モノローグ台本『猫2』
『猫2』本文
作:渋谷悠 原案:吉川種乃
出ておいで、猫2。そんなとこ隠れてないで。
ほうら、もう大丈夫だから、猫1はいないから。
(猫2、出てくる)おいで。よーしよしよし。ほんとにびびりだなぁ、猫2は。でも気持ち分かる。そりゃ怖いよね。生まれてすぐに捨てられてさ、急に知らないおうちの知らない部屋に放り込まれてさ、何から何まで新世界。隠れたくもなるでしょうよ。
(女、猫2にあげるミルクを準備しながら、)
うちはね、ご近所さんがあなたみたいな子を置いてくの。勝手に上がって勝手に野菜置いてくノリで、永井さんち餌あるでしょって。別に「保護猫活動してます」って看板ぶら下げてる訳でもないのにね。
(ミルクをあげて)はい、どうぞ。
たくさん飲んで大きくなりなね。大きくなって、もし誰ももらってくれなかったら、うちの子におなり。

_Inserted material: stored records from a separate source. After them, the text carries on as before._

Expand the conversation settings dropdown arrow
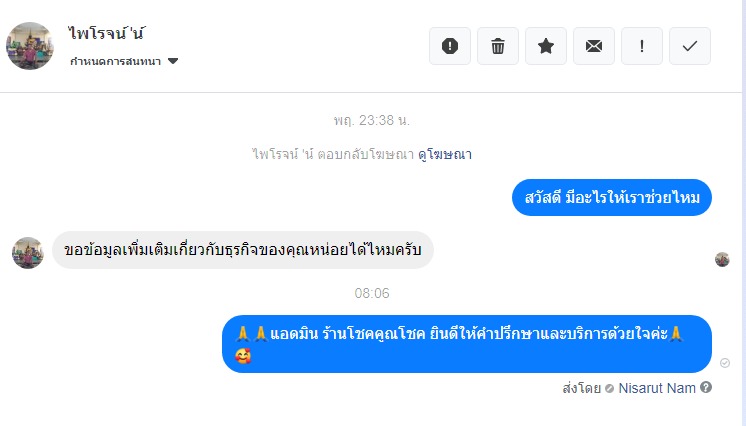 pyautogui.click(x=173, y=61)
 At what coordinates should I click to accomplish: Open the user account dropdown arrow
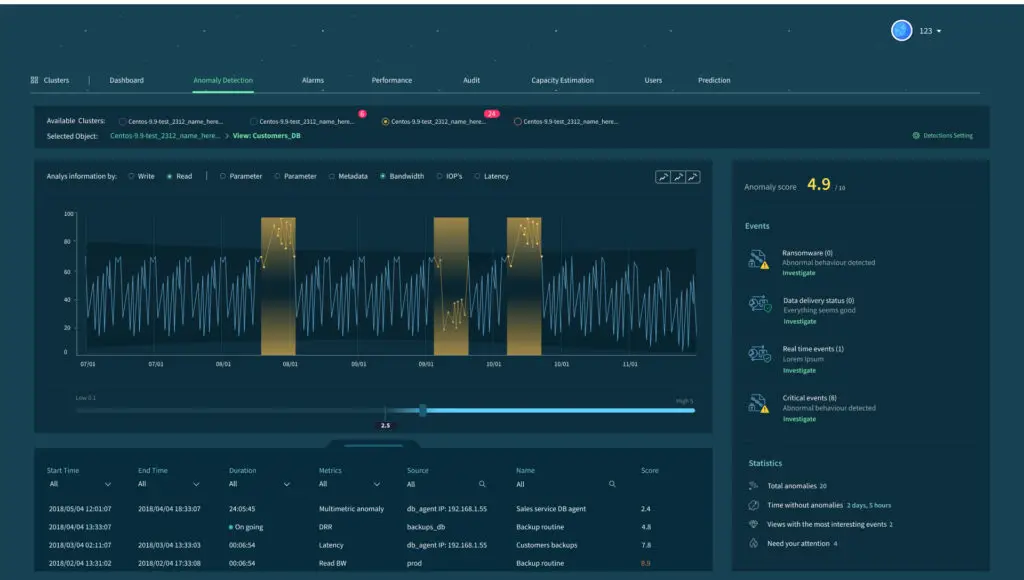[x=939, y=31]
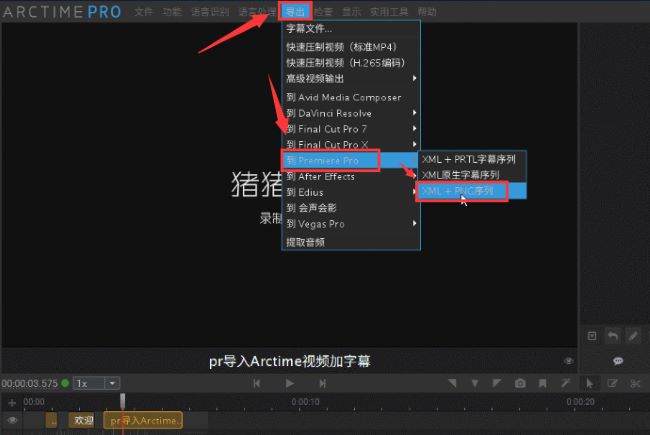Viewport: 650px width, 435px height.
Task: Open the 1x playback speed dropdown
Action: tap(98, 383)
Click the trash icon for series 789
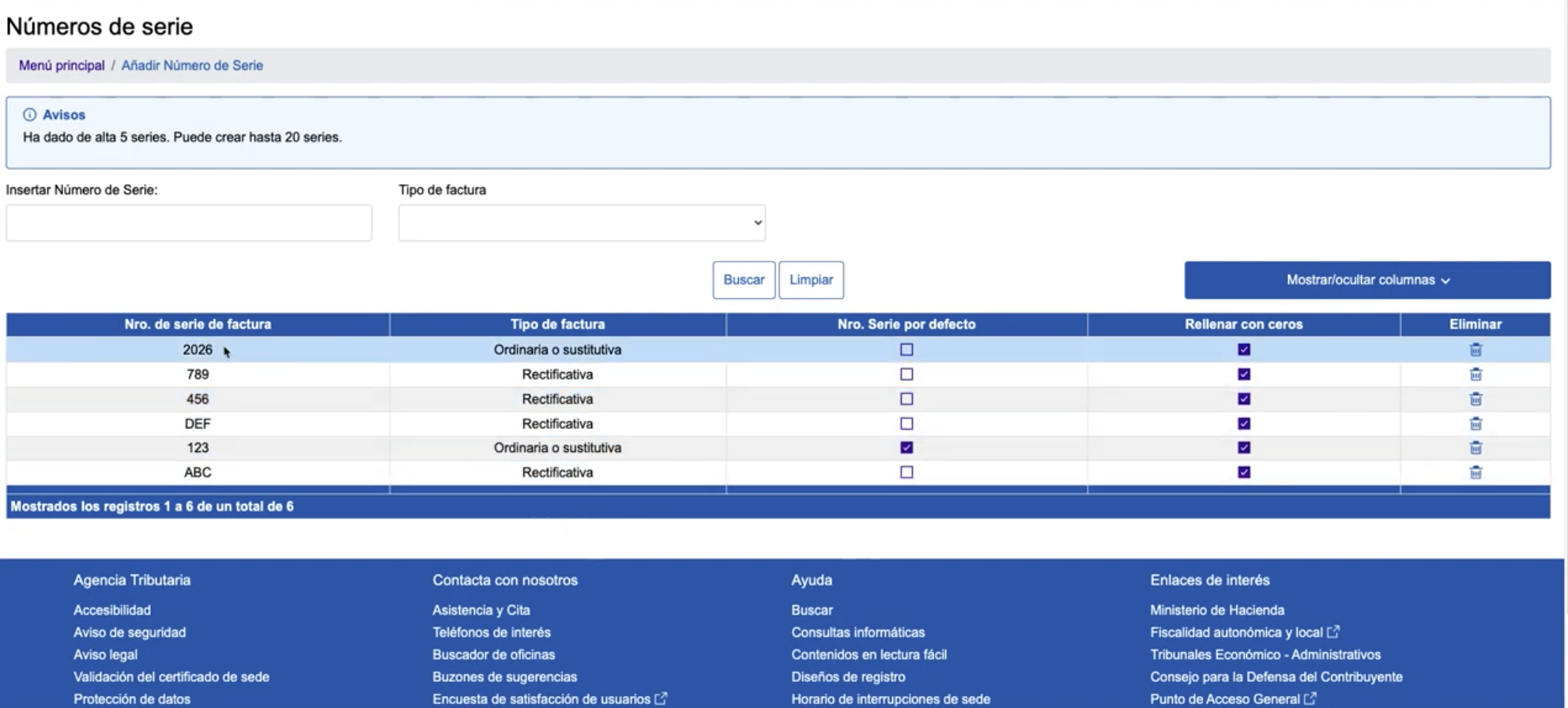Screen dimensions: 1568x708 pos(1475,375)
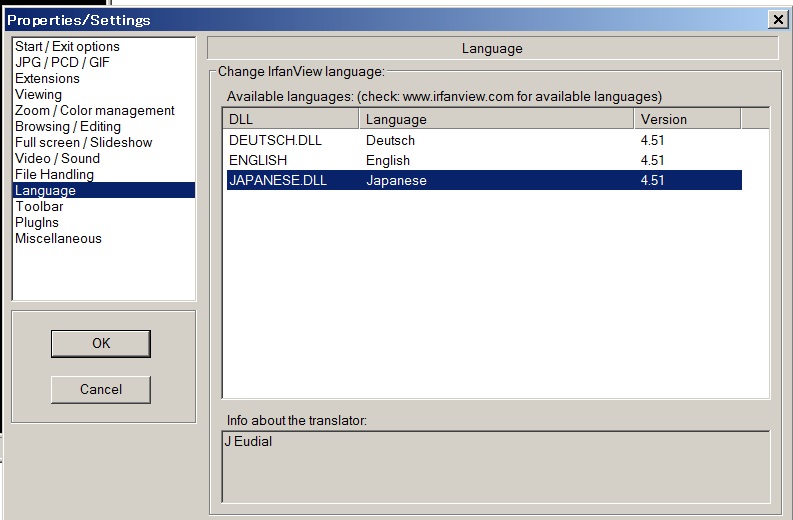Open Miscellaneous settings category
Viewport: 793px width, 520px height.
coord(58,239)
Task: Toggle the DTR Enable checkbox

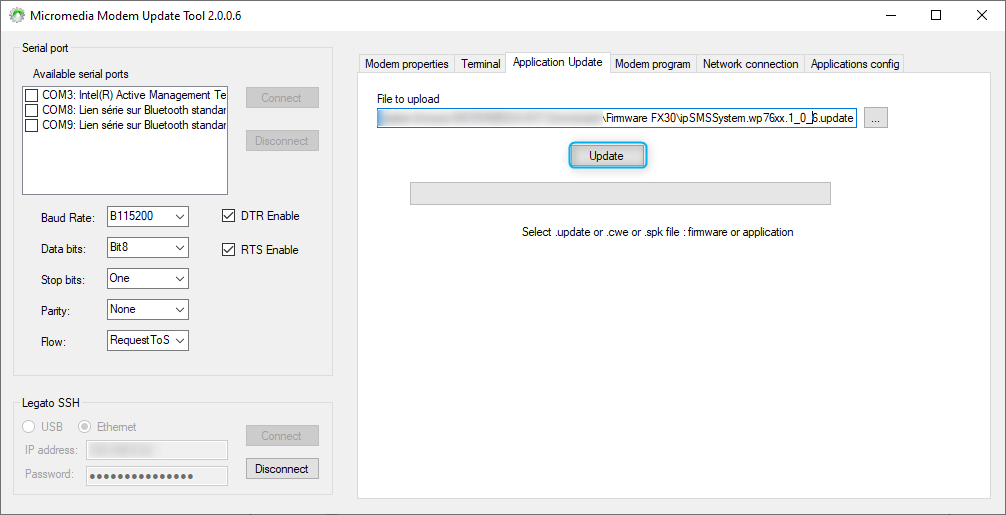Action: pyautogui.click(x=228, y=216)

でもそれまでは、情が湧かないように名前は付けない。あなたは、猫2。もしあなたがもらわれて、まだ猫1がいる時に別の子が来たら、今度はその子が猫2。うちはそういう仕組みでございます。
多い時は猫5までいたことあったんだよ。猫3だけね、発音ややこしいんだ。気を付けないと「猫さん」に引っ張られちゃう。猫さんじゃなくて、猫3。
しかし漂ってんなぁ、もらわれなさそうな空気が。
猫5までいた時ね、人間って、あちゃー人間って思ったことがあってさ…かわいい順番にもらわれてったんだよね。誰が見てもキュンとなる猫4が最初。次に整った顔立ちの猫5。模様がかわいい猫2。あなたの前の前の代ね。特徴のない猫1も行って、分かりやすくぶーちゃんの猫3が残った。
もう無理っぽいってなると、お母さんが痺れ切らして名前付けたり、その場にいる人で付けたり、なんか知らない間に隣の家の子が付けた時もあったりしたけど、猫3の時は私もそこにいたのね。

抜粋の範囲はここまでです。